Tradespeople along with health, hospitality and community services workers are hot property across Orange, those professions among the most sought-after amid a significant skills shortage reported across the entire Central West.
Although unemployment rates in Orange and the Central West have been steadily declining following the COVID-19 pandemic, Business NSW has still confirmed wide-scale reports of a high level of skills and labour shortages.
In its Condition Report for March, almost 50 per cent of businesses surveyed in the Central West reported a skills shortage, a significant increase from the 33.3 per cent that did the same just a few months earlier in December.
While [recent] decreases in unemployment are positive ... high levels of skilled and labour shortages is hampering business operations and growth.Vicki Seccombe, NSW Business Chamber Western regional manager
"While [recent] decreases in unemployment are positive ... high levels of skilled and labour shortages is hampering business operations and growth," Vicki Seccombe, NSW Business Chamber Western regional manager, said.
"The industries most affected include trades, hospitality and tourism, healthcare, manufacturing and transport, and community services. Some data is showing some of the highest levels of job advertisements for some time."
That data comes from the National Skills Commission's Vacancy Report, which revealed there was more jobs advertised on major online forums in the region last month than at any point in the last decade, back to May 2010 in fact.
It revealed 1,729 job vacancies posted in March across the region. More than 500 of those were in Orange alone and, as of Wednesday, through just SEEK's website there was 727 job advertisements active in the city.
Both Business NSW and the National Skills Commission have reported similar shortages in the Orana region too.

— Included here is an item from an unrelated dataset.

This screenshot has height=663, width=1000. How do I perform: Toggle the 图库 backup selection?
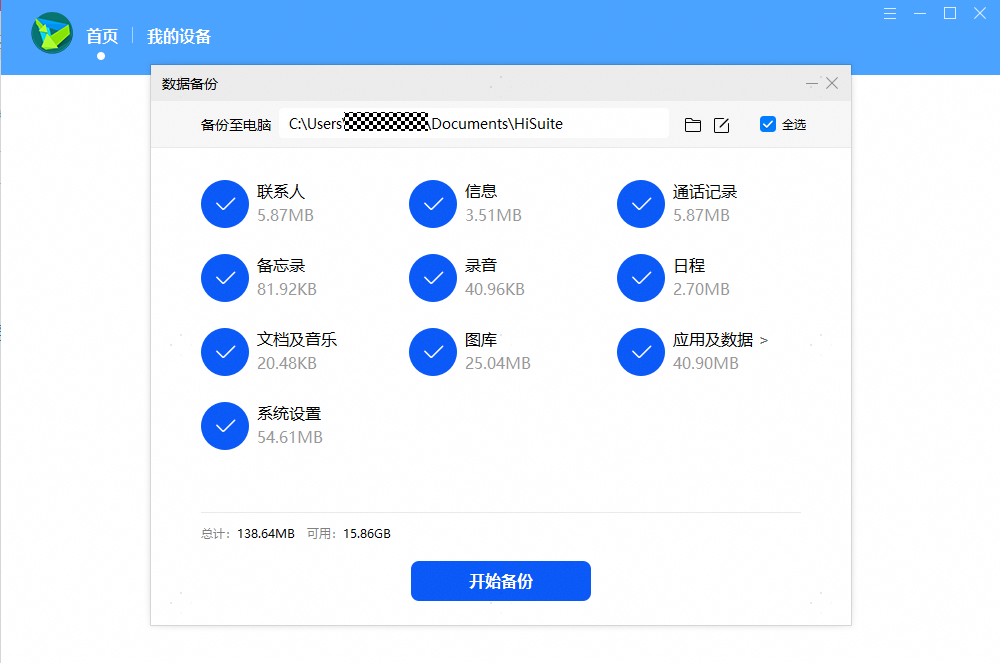pyautogui.click(x=432, y=352)
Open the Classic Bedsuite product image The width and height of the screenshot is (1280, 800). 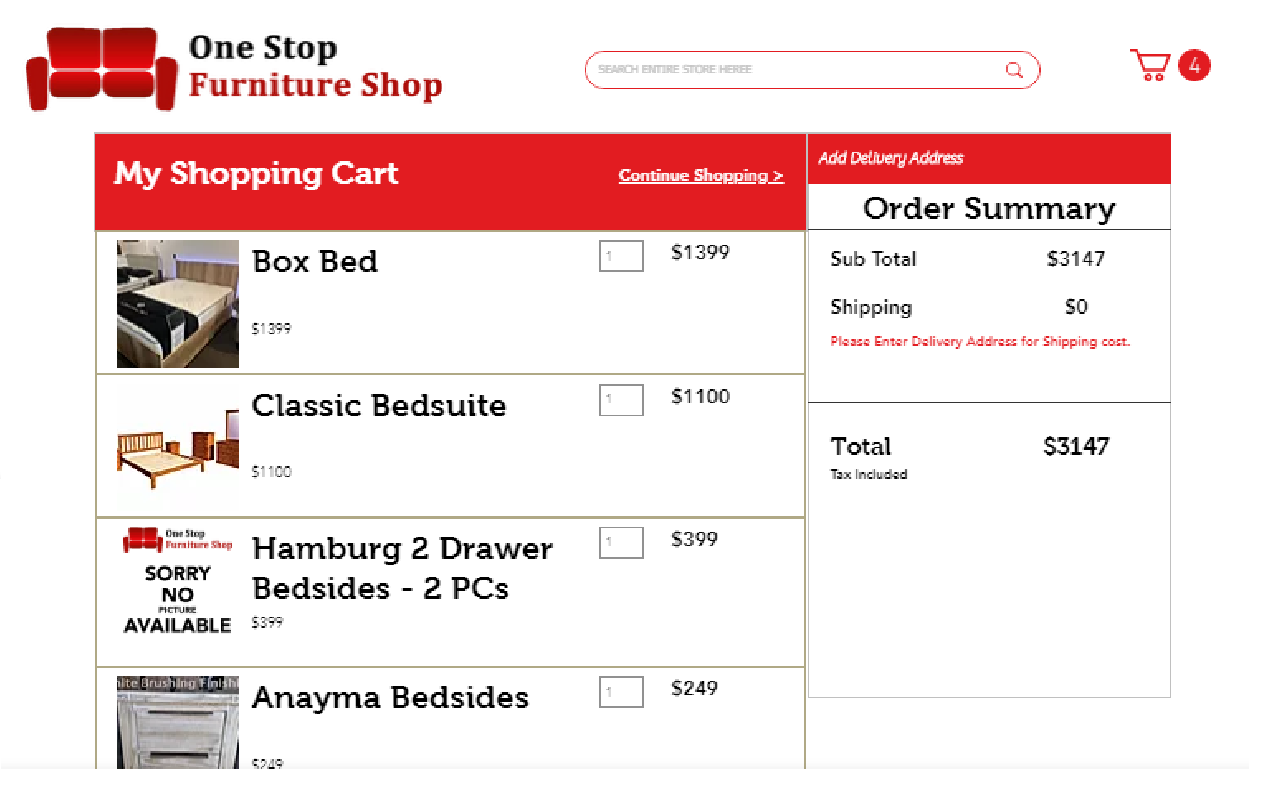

Across Dubbo and areas farther west, there was 1,514 jobs advertsied, which is also the most since May of 2010.
Across the region carer and aide roles were in the highest demand in March while there was large numbers of advertisements for automotive and engineering trade positions, as well food trade and hospitality workers, legal, social and welfare professionals, health workers and general labourers.
Ms Seccombe said decentralisation from metropolitan areas will continue to play a role in addressing skills shortages, particularly as more people relocate from cities in the wake of the coronavirus pandemic.
"We need to continue working towards ensuring western NSW is seen as a region that is attractive for relocation and we are attract those skills that are in short supply," she said.
"Unfortunately housing availability and, to some extent, affordability is increasingly becoming an issue for those trying to relocate."